[PATCH 05 of 10] chgserver: add a context manager to learn what to include for confighash

Wed Jul 6 10:14:59 EDT 2016

Excerpts from Yuya Nishihara's message of 2016-07-06 22:15:23 +0900:
> > I finally got your idea. It's a "blacklist" about what *not* to hash. I
> > object because it leads to unnecessary server processes. Given the fact
> > each process needs 100MB+ memory and probably does not share many pages in
> > the kernel (not forked from an Python ancestor), I'd treat process number
> > seriously.
> 
> What you say black is what I see white. Anyway, do you have many variants of
> configurations in production? Most of my repository's hgrc files only set
> "ui", "paths", and "email", so the not-to-hash list would work for me.
> 
> Also, I guess 100MB+ is the VIRT value. I think it is the size of the address
> space.

In production the config files are managed by Chef and can be complex, the
Chef code has a bunch of sections like:

   if node.in_alpha_tier?
     hgrc['newfeatrue1']['newsetting'] = somevalue
     ...
   elsif node.in_beta_tier?
     ...
   end

For repo hgrc, it has "%include /etc/mercurial/reporc/reponame.rc". This is
to store non-common configs. For example, some repos need hgsubversion and
some don't.

About whitelist vs blacklist, I think it's less important. I prefer the
current situation.

> > > Huh? Do they want to trust only [ui]debug ignoring --debug option?  
> > 
> > --debug is just a sugar setting the config item "ui.debug", which I think is
> > the source of truth:
> > 
> >     if options['verbose'] or options['debug'] or options['quiet']:
> >         for opt in ('verbose', 'debug', 'quiet'):
> >             val = str(bool(options[opt]))
> >             for ui_ in uis:
> >                 ui_.setconfig('ui', opt, val, '--' + opt)
> 
> Extensions are loaded before the ui options are set.

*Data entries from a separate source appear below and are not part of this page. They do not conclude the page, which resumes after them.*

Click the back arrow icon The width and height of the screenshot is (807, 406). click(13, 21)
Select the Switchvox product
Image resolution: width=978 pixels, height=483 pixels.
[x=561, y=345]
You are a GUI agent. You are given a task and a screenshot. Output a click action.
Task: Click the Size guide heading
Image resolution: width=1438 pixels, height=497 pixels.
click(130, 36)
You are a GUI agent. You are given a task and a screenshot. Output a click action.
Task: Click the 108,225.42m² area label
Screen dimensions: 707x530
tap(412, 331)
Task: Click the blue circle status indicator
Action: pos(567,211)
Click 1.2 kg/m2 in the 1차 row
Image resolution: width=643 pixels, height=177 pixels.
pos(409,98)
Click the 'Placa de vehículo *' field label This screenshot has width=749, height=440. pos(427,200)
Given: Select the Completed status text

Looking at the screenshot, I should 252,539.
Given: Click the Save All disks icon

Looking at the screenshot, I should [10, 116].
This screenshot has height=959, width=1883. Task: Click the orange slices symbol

You are right. ui.debugflag is set before extensions are loaded, which I
think is not ideal. I will make sure ui.config('ui', 'debug') is the source
of truth while doing the ui/config refactoring. But that's another topic.

> > I understand your worry. I admit I didn't think too carefully about this
> > approach (but now I'm clear). The issue is: if the servers disagree about
> > what to hash, they can generate different hashes. It's especially a problem
> > if one server changes its idea about what to hash.
> > 
> > I think we should freeze the list at chgserver startup to make sure a single
> > server has consistent view about what to hash all the time.
> > 
> > For multiple servers, the following (bad) situation may happen:
> > 
> >   1. server A tell client to redirect to hash1
> >   2. client does not find hash1, starts a new server
> >   3. the new server generates hash2, while there is already a server running
> >      at hash2, therefore the starting of the new server is a waste.
> > 
> > To solve it, it seems we have to store the "what to hash" information on
> > disk, which is more complicated than I thought.
> > 
> > Therefore, what I think the next steps are:
> > 
> >   1. Add new configs to chgserver deciding what to hash:
> >   
> >         [chgserver]
> >         confighash.sections = section1, section2
> >         confighash.items = section.item, section.item
> > 
> >     This would also serve as the "api" for other extensions to hash their
> >     configs as they just need to use setconfig.
> > 
> >     This is a one-time config, chgserver reads it during startup and forget
> >     about it afterwards.
> > 
> >   2. (Optionally) add the auto-learn logic. I probably won't actively
> >      work on this, but put it here as it's a possible step.
> > 
> > What do you think? 1 is pretty easy and straight-forward and solves a lot
> > of issues. I may want to follow up with the chg-compat checker test then.
> 
> I don't think (1) needs to be a config section, which may be updated by
> repository's hgrc. Instead, extensions can update the list by ui/extsetup()
>
>   chgserver = extensions.find('chgserver')
>   chgserver._configsections.add(...)
> 
> This will be simpler if chgserver gets out of hgext.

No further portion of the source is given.